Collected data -

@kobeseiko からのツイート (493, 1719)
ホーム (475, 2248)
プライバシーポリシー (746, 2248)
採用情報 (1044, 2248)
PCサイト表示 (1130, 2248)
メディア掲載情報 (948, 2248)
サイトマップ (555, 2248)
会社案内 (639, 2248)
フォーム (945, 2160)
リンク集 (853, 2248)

TASK ITEM -
The records above must be repeated exactly, in their entirety.

ANSWER SECTION -
@kobeseiko からのツイート (493, 1719)
ホーム (475, 2248)
プライバシーポリシー (746, 2248)
採用情報 (1044, 2248)
PCサイト表示 (1130, 2248)
メディア掲載情報 (948, 2248)
サイトマップ (555, 2248)
会社案内 (639, 2248)
フォーム (945, 2160)
リンク集 (853, 2248)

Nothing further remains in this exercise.